#### WHAT IS ASKED
Output the part of the records that opens with the line containing "1850x1041 pixels. At" and closes with the line containing "Looking at the", reproducing every line in it verbatim.

#### GIVEN INFORMATION

==============================

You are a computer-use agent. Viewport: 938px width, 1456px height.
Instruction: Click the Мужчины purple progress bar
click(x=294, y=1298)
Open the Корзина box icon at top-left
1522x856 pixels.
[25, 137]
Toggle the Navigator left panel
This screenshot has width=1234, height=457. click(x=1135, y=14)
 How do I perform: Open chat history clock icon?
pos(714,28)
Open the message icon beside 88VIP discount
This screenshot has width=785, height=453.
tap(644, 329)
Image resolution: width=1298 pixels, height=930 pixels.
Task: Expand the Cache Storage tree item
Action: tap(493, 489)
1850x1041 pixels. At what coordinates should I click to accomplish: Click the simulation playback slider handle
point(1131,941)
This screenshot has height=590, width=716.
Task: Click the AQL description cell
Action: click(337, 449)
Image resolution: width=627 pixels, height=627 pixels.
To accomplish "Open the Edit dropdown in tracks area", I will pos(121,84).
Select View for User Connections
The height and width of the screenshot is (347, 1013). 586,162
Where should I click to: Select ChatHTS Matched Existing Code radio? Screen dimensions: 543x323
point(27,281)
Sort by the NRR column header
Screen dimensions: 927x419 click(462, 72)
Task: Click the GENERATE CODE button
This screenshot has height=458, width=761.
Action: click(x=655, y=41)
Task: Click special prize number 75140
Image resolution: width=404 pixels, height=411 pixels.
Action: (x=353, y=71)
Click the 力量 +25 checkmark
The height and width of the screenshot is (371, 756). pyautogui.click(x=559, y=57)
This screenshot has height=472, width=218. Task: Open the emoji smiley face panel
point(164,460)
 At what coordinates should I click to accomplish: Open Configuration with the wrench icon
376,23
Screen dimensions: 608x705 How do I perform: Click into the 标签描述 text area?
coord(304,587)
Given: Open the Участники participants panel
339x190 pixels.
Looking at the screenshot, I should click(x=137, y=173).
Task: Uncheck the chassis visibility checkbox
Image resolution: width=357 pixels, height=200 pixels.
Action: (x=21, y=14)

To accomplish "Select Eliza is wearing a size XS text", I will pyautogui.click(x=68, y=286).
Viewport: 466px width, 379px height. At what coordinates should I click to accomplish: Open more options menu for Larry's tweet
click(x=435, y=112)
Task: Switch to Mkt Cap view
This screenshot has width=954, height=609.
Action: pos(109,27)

==============================

#### FINISHED TASK
1850x1041 pixels. At what coordinates should I click to accomplish: Click the simulation playback slider handle
point(1131,941)
This screenshot has height=590, width=716.
Task: Click the AQL description cell
Action: click(337, 449)
Image resolution: width=627 pixels, height=627 pixels.
To accomplish "Open the Edit dropdown in tracks area", I will pos(121,84).
Select View for User Connections
The height and width of the screenshot is (347, 1013). 586,162
Where should I click to: Select ChatHTS Matched Existing Code radio? Screen dimensions: 543x323
point(27,281)
Sort by the NRR column header
Screen dimensions: 927x419 click(462, 72)
Task: Click the GENERATE CODE button
This screenshot has height=458, width=761.
Action: click(x=655, y=41)
Task: Click special prize number 75140
Image resolution: width=404 pixels, height=411 pixels.
Action: (x=353, y=71)
Click the 力量 +25 checkmark
The height and width of the screenshot is (371, 756). pyautogui.click(x=559, y=57)
This screenshot has height=472, width=218. Task: Open the emoji smiley face panel
point(164,460)
 At what coordinates should I click to accomplish: Open Configuration with the wrench icon
376,23
Screen dimensions: 608x705 How do I perform: Click into the 标签描述 text area?
coord(304,587)
Given: Open the Участники participants panel
339x190 pixels.
Looking at the screenshot, I should click(x=137, y=173).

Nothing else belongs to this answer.